L’intervento del sacerdote: non si vuole stravolgere la dottrina cattolica sul matrimonio, ma dobbiamo comprendere che ci sono persone che hanno un orientamento omosessuale che desiderano vivere insieme e devono avere un riconoscimento legale

“Da ieri non sono più considerato un eretico, ne sono felice”. Don Ciro Miele, un passato a Terni anche come direttore della rivista Adesso e da più di un anno a Casalvecchio di Puglia, parroco da marzo del 2019 della Parrocchia dei Santi Pietro e Paolo Apostoli, predicava da sempre che le persone omoaffettive - gli piace chiamarle così, esaltando l’aspetto dell’affettività più che la sessualità - avessero diritto ad un riconoscimento civile (introdotto nell’ordinamento italiano 4 anni fa).

Le parole pronunciate da Papa Francesco in un docufilm presentato al Festival di Roma sono inequivocabili per lui, per quanto oggi i più intransigenti provino a fornire una interpretazione diversa o a obiettare che quelle frasi decontestualizzate assumano un altro significato.

“C’è chi tenta di dire che abbiamo capito male, ma le parole che ha detto sono quelle.

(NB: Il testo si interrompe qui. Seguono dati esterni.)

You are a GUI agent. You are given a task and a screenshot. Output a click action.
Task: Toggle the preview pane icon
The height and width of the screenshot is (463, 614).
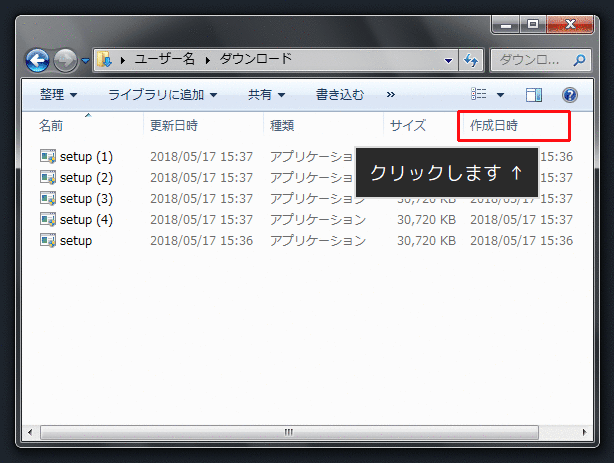pos(534,95)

Il papa ha detto espressamente che ciò che dobbiamo creare è una legge di convivenza civile, ‘in questo modo, sono coperti legalmente’, parlando delle persone omosessuali, ‘mi sono battuto per questo’. Questo è quello che ascoltiamo, tradotto, in quel documentario”. È l’esegesi di don Ciro Miele, sulla base degli elementi che ormai hanno fatto il giro del mondo.

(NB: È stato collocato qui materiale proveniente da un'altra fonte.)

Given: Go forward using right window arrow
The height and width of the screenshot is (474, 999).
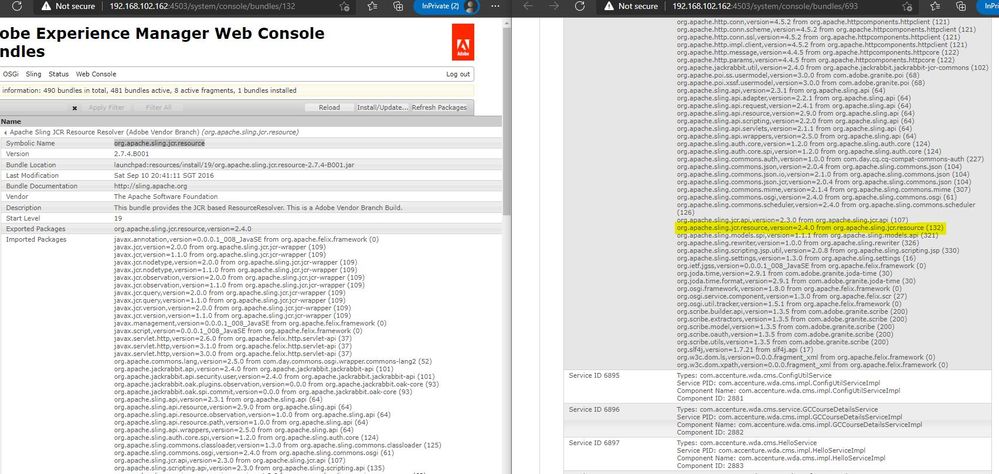Looking at the screenshot, I should click(x=552, y=6).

“Ovviamente quello non è un documento magisteriale - chiarisce - cioè il papa non ha parlato ex cathedra, gli hanno fatto una domanda e ha risposto alla maniera sua. Vero è che è diverso dal colloquiare molto spontaneo in aereo: quella era un’intervista preparata, lui ha avuto tempo di riflettere. Conoscendo Papa Francesco, e per chi conosce il Vangelo, quelle parole non suonano strane. Intanto, attenzione: qui non si vuole stravolgere la dottrina cattolica sul matrimonio, il papa non sta facendo questo - spiega don Ciro Miele - Le unioni civili sono questioni di tipo laico, e noi non siamo in Iran dove la religione islamica entra nella Costituzione e detta legge. Noi dobbiamo avere rispetto del mondo laico. Dobbiamo, anzi, essere esperti in umanità e comprendere che ci sono situazioni che non possono lasciarci estranei di persone che hanno orientamento omosessuale che desiderano vivere insieme e devono avere un riconoscimento legale”.

L’esempio più lampante è rappresentato dai diritti del congiunto in caso di decesso. “Lasciamo perdere le questioni dottrinali, qui c’è una questione prettamente umana e il papa vuole essere esperto in umanità, tra l’altro imitando Gesù, perché Gesù si occupava di emarginazione delle persone”.

Don Ciro Miele sfoglia l’ultima enciclica di Bergoglio, Fratelli tutti, e cita, in particolare, alcuni passi ai commi 218-221 “Il gusto di riconoscere l’altro”: “Papa Francesco riconosce all’altro il diritto ad essere diverso da me e per me questo deve essere un arricchimento”.

È prete ormai da 25 anni, docente di ecumenismo all’Istituto superiore interdiocesano di scienze religiose di Nola-Acerra. Ha guardato negli occhi il dolore delle mamme e dei papà e di tanti giovani omosessuali. Da qui la sua sensibilità e particolare comprensione. “Nella mia vita ho raccolto davvero tante lacrime di genitori, che vedevano i figli trattati come stracci, emarginati, e anche di tanti ragazzi e ragazze che volevano farla finita perché si sentivano una nullità. In tanti anni questa gente mi ha toccato profondamente”.

Le parole di Papa Francesco sembrano inaugurare un nuovo Umanesimo. “Direi finalmente. Noi cristiani dobbiamo essere esperti in umanità, essere umani è il segreto per essere veramente cristiani. Per troppo tempo, all’interno della Chiesa nell’educazione cristiana abbiamo cercato di educare un cristiano senza umanità. Ma abbiamo costruito dei mostri. Perché un cristiano che non sia anzitutto un uomo è un mostro che non riesce a mettersi nei panni degli altri e a comprendere le necessità altrui, ma parla per articoli di codice di diritto canonico, per scampoli di dottrina. Non è così che deve funzionare: Gesù ci ha insegnato altro. Più siamo umani - conclude don Ciro Miele - e più scopriamo il divino che c’è dentro di noi”.